Why source-layer spreading beats black-box extraction
Most document AI gives you a number and asks you to trust it. In credit, that's the wrong trade. Here's the case for spreads where every figure is provable.
There are two ways to turn a financial statement into a spread. One is fast and opaque. The other is fast and provable. In commercial credit, only the second one is acceptable.
The black-box trade
A black-box extractor reads a document and hands you values. It might be 95% right. The problem is you can’t tell which 5% is wrong without redoing the work, which defeats the purpose. And when a regulator, a credit committee, or your own CCO asks “where did this number come from?”, “the model said so” is not an answer.
Source-layer spreading
Source-layer spreading keeps the link between every output and its origin. When the AI maps a borrower’s line to a standard chart-of-accounts line, it records:
- the page and bounding box the value was read from,
- the standard line it was mapped to, and
- whether the resulting subtotal reconciles to the printed statement.
The result is a spread you can audit by clicking. Every figure jumps to its source. Every subtotal ties out. Nothing is taken on faith.

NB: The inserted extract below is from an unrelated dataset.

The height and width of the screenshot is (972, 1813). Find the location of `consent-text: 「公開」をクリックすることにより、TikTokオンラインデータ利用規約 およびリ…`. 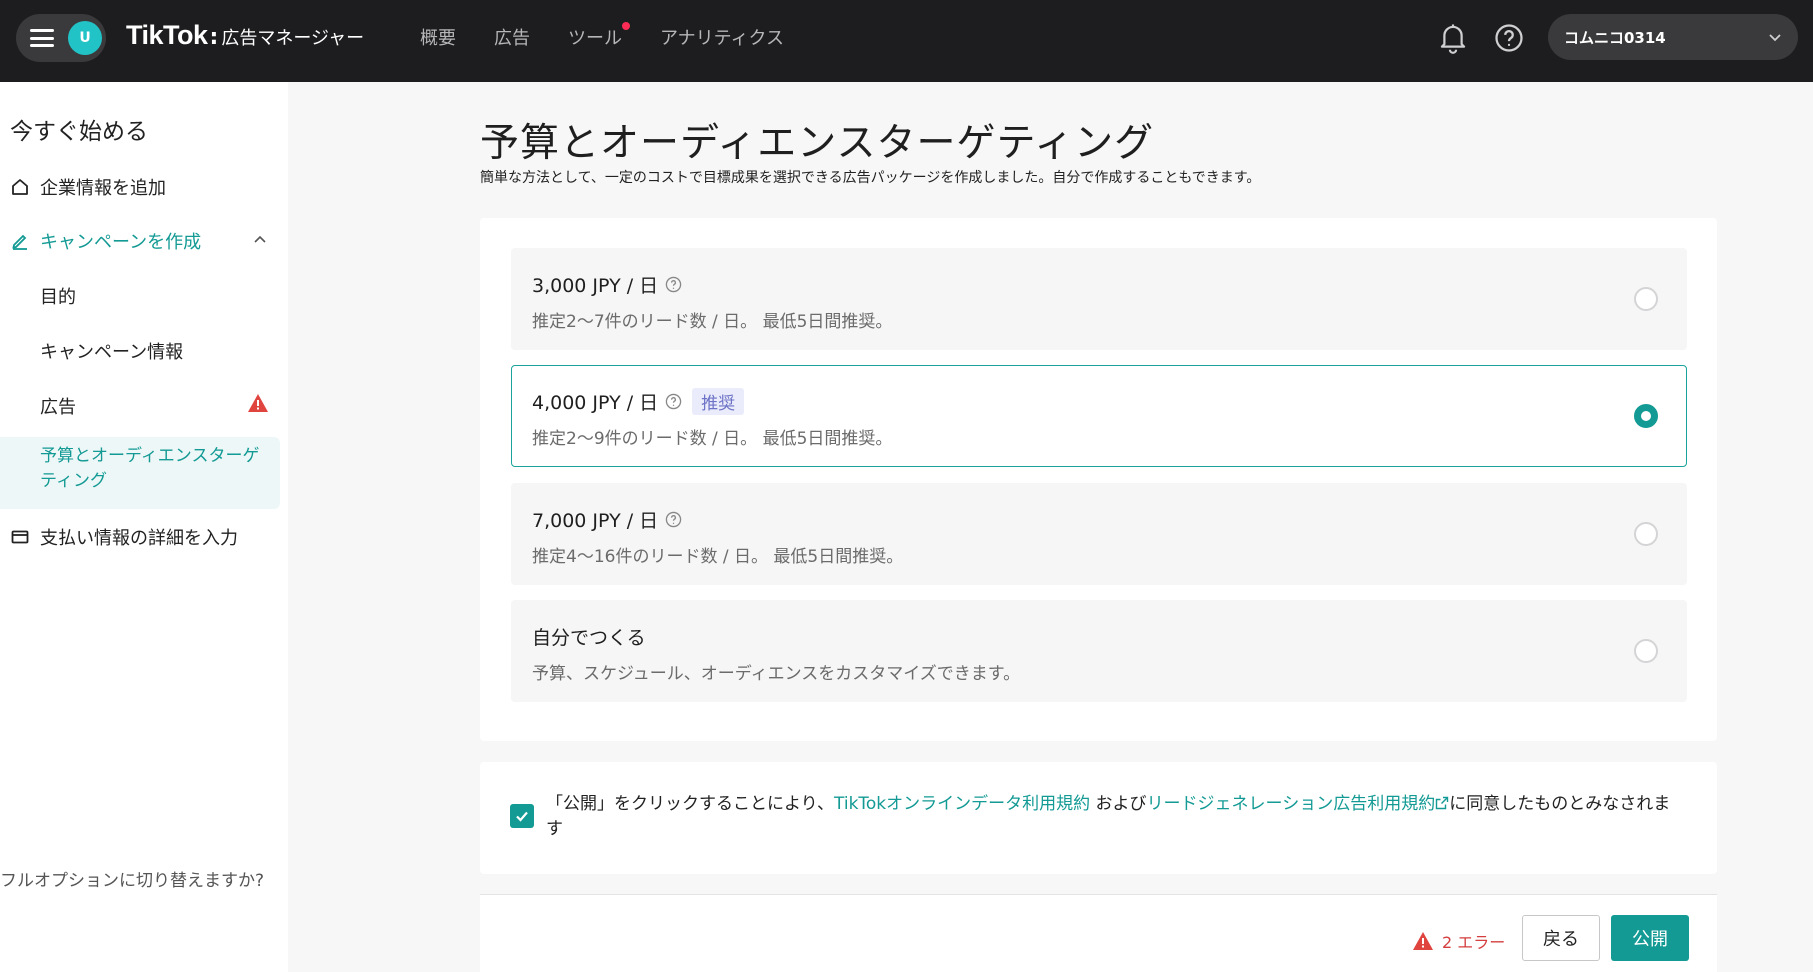

consent-text: 「公開」をクリックすることにより、TikTokオンラインデータ利用規約 およびリ… is located at coordinates (1116, 817).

Why a standard chart of accounts matters
Extraction alone gives you a pile of numbers. A standard chart of accounts makes those numbers comparable across borrowers, so spreads, ratios, and portfolio benchmarking actually line up across the book instead of drifting with whatever template each analyst happened to use.
Trust is the feature
Speed is easy to demo. Trust is what gets a tool into production at a regulated lender. The right question isn’t “how fast can the AI spread this?” It’s “can I prove every number it produced?” Build for the second question and the first takes care of itself.